▶ [WORK TASK]:
Below are some records. Quote exactly the lines from the one that contains "Open the 統計 statistics icon" through the last, both included, and leave out the pictures.

--------------------------------

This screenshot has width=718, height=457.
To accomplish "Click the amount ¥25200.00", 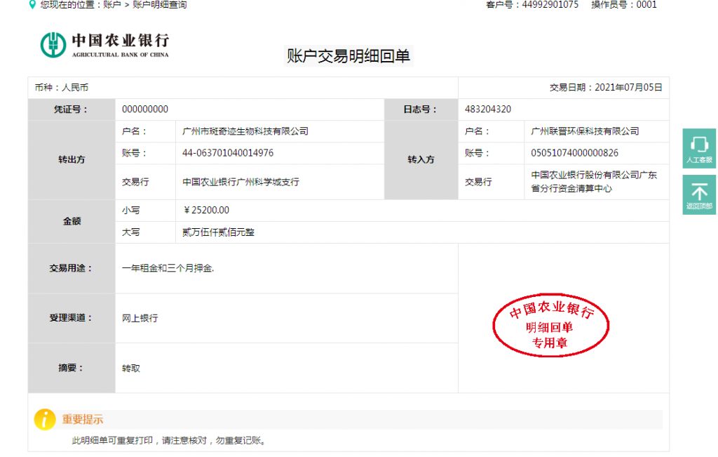I will (x=206, y=210).
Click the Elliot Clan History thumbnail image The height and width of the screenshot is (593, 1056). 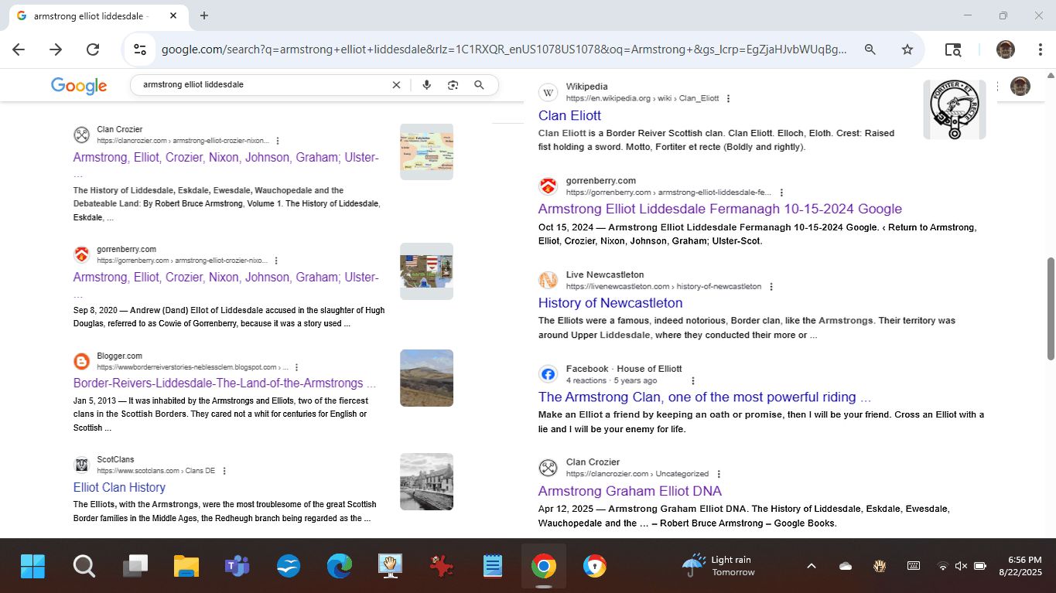[426, 482]

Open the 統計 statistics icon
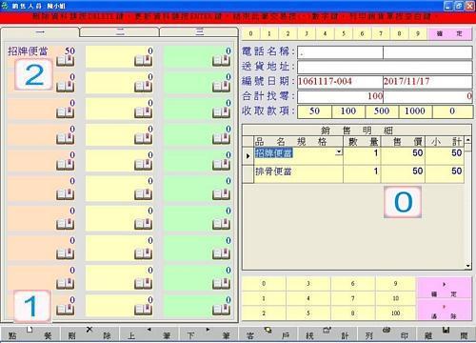click(x=327, y=330)
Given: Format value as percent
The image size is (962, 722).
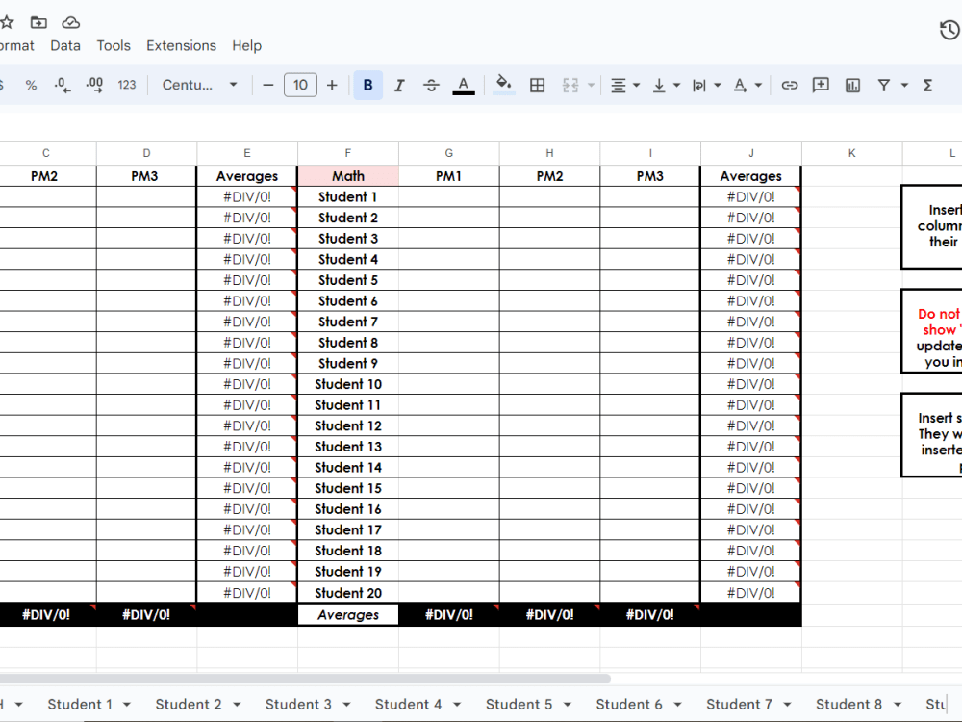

--------------------------------

▶ [SOLUTION]:
Open the 統計 statistics icon
click(x=327, y=330)
Given: Format value as percent
The image size is (962, 722).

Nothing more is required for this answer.